**Aim of the exercise**
Copy out exactly, from the entries that follow, the line holding "Where should I click to: Enable", the line holding "850x418 pixels.", and all lines between them, but no pictures.

/---

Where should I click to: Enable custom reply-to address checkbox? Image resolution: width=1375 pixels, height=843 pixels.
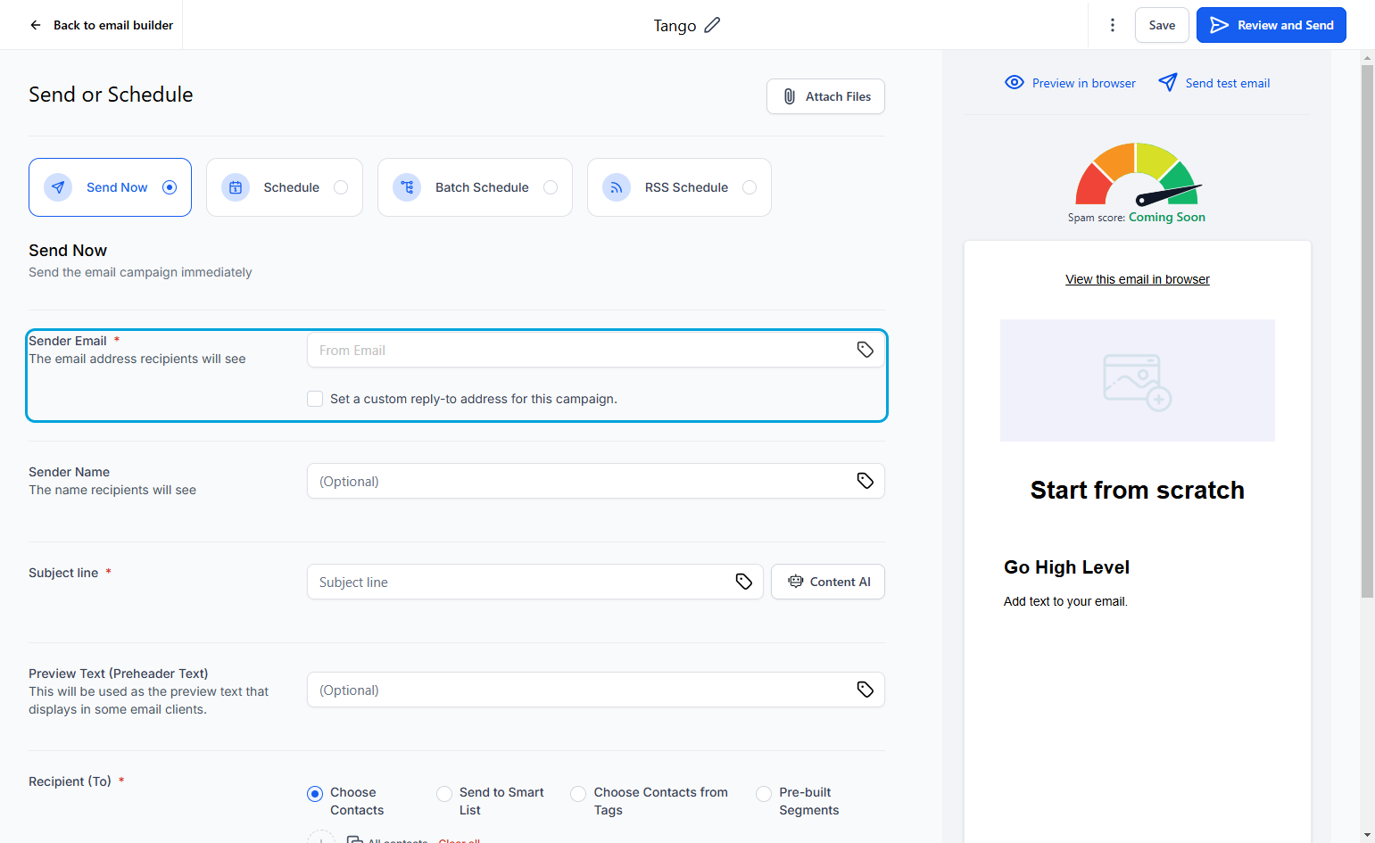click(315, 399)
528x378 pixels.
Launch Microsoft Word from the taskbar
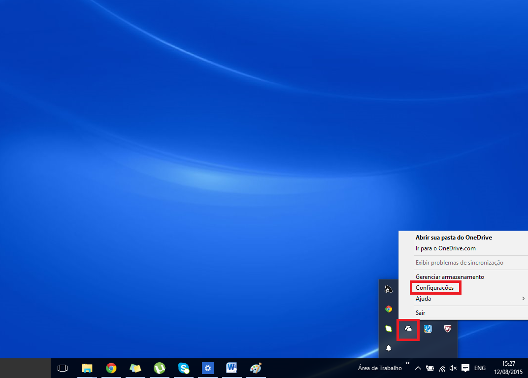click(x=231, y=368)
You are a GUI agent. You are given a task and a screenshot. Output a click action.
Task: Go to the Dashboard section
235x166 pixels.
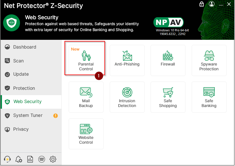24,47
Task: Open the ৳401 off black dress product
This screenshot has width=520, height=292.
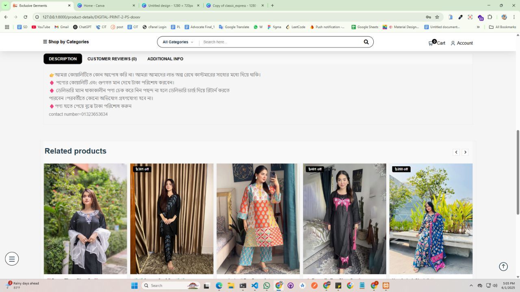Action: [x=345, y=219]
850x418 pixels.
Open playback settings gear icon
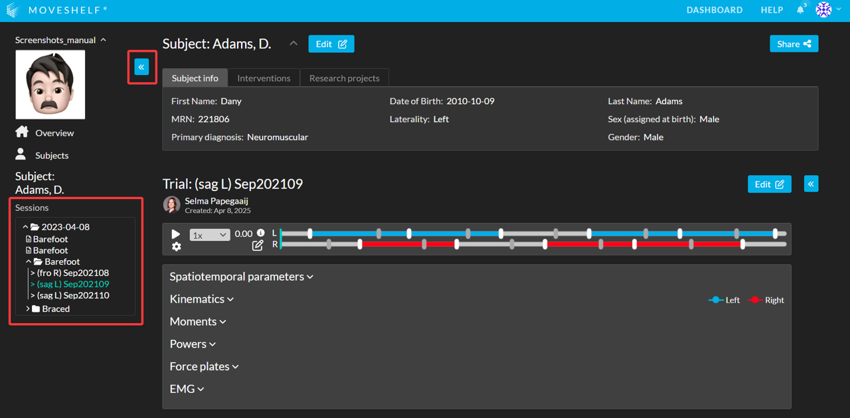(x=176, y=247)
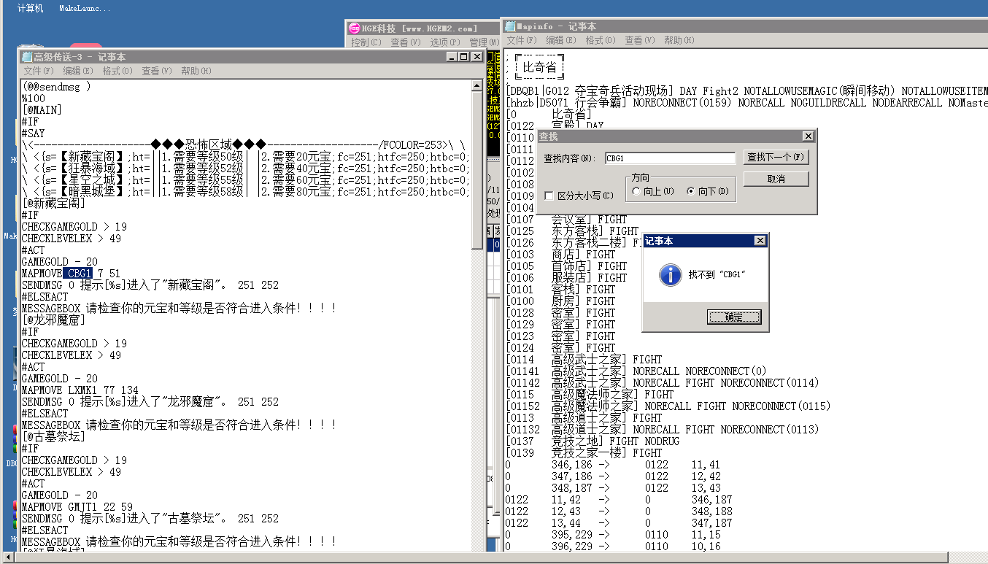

\---
/---

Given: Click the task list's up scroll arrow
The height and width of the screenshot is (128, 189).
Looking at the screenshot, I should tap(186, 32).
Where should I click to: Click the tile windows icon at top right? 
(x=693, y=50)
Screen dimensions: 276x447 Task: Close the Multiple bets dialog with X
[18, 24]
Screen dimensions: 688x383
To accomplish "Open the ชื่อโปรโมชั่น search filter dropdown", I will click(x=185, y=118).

\---

**Exercise output**
Where should I click to: Enable custom reply-to address checkbox? Image resolution: width=1375 pixels, height=843 pixels.
click(315, 399)
528x378 pixels.
Launch Microsoft Word from the taskbar
click(x=231, y=368)
You are a GUI agent. You are given a task and a screenshot. Output a click action.
Task: Go to the Dashboard section
235x166 pixels.
24,47
Task: Open the ৳401 off black dress product
This screenshot has width=520, height=292.
Action: [x=345, y=219]
850x418 pixels.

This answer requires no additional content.